Sánchez podría sobrellevar todo esto si no se estuviera topando con la imposibilidad de cumplir sus compromisos con Bruselas. La falta de Presupuestos ya le venía creando problemas en el propio acceso a las últimas partidas de los fondos europeos, pero las nuevas exigencias de gasto militar le colocan virtualmente contra las cuerdas.
Por eso, según The Economist, lleva semanas mostrándose "reacio" a enmendar el "terrible récord" español en inversión en Defensa. La forma en que viene procrastinando a base de querer cambiar los nombres de las cosas sería risible en un escenario menos grave. Pero su negacionismo ante el rearme de una Europa de centro derecha que trata de ponerse en orden de combate tiene las patas muy cortas.

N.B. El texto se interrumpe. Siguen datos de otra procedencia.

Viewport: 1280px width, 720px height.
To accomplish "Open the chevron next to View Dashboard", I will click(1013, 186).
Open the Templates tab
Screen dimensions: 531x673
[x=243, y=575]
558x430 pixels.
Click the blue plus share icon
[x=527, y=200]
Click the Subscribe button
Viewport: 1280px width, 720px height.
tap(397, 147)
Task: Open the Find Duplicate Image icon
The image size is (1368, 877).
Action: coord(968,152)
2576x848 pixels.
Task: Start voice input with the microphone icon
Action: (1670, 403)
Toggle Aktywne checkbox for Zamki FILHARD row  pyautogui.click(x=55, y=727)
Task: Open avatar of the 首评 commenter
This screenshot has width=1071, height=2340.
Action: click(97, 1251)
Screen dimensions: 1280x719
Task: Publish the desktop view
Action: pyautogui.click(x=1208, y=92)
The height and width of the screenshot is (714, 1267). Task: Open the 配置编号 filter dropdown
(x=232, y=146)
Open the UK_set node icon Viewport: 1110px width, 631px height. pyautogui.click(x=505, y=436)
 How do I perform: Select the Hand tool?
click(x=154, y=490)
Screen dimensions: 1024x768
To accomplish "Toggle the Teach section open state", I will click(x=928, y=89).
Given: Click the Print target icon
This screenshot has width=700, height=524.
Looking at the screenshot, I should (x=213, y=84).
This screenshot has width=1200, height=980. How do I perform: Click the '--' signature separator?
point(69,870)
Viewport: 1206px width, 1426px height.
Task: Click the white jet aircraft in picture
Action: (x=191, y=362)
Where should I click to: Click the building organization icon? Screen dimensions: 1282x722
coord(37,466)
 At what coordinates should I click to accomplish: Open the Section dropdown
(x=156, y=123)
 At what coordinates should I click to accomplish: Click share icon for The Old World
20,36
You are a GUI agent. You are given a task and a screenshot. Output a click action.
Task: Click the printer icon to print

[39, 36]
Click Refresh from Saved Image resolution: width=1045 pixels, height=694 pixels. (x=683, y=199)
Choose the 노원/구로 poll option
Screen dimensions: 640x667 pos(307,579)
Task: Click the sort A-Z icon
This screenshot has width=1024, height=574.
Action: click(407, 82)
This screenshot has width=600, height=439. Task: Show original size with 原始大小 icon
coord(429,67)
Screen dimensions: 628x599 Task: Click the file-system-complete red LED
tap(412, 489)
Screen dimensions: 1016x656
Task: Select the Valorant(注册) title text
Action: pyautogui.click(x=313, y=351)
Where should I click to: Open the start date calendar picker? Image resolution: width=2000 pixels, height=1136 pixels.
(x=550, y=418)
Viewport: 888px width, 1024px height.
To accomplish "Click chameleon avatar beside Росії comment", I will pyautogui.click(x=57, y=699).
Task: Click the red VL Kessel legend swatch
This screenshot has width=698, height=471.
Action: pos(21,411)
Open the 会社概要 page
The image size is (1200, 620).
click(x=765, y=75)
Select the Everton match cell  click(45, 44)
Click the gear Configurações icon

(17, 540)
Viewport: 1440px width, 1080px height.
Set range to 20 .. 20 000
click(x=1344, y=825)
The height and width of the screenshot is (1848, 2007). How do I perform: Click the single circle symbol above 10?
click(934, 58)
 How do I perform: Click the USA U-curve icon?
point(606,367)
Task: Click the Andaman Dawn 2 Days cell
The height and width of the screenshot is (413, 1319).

A grandes males, terribles remedios. El jueves por la noche, en un intento extremo de huir hacia adelante, Sánchez propuso en Bruselas una "alianza" con China -soslayando que ha sido y sigue siendo la gran valedora de Putin- y anunció que predicará con el ejemplo visitando el mes próximo por tercera vez al dictador Xi Jinping.
Para entender este movimiento, tan audaz como muchos otros suyos, hay que darse cuenta de que la proliferación de estos regímenes "patrimonialistas" está configurando un mundo similar al de las ciudades medievales, en el que el señor de cada castillo ejercía su derecho de pernada sobre cuanto quedaba al alcance de su mano. Cuando tenía problemas con sus vecinos o cuando sus propios súbditos le reprochaban el deterioro de sus condiciones de vida, la salida era siempre recabar la protección de una ciudad más grande.
Desde hace medio siglo, para España esa "ciudad más grande" ha sido la Unión Europea y nadie ha resultado tan hábil para recurrir a ella como Sánchez. De ahí que el mero amago de seguir la senda abierta por Zapatero y buscar amparo político y económico en Beijing indica el extremo apuro en el que empieza a encontrarse Sánchez.
Recuerda a Coriolano cuando llegó al campamento de los volscos mientras ya estrechaban su cerco sobre Roma. ¿Cuántos españoles querrán seguir a sus órdenes durante seis años más?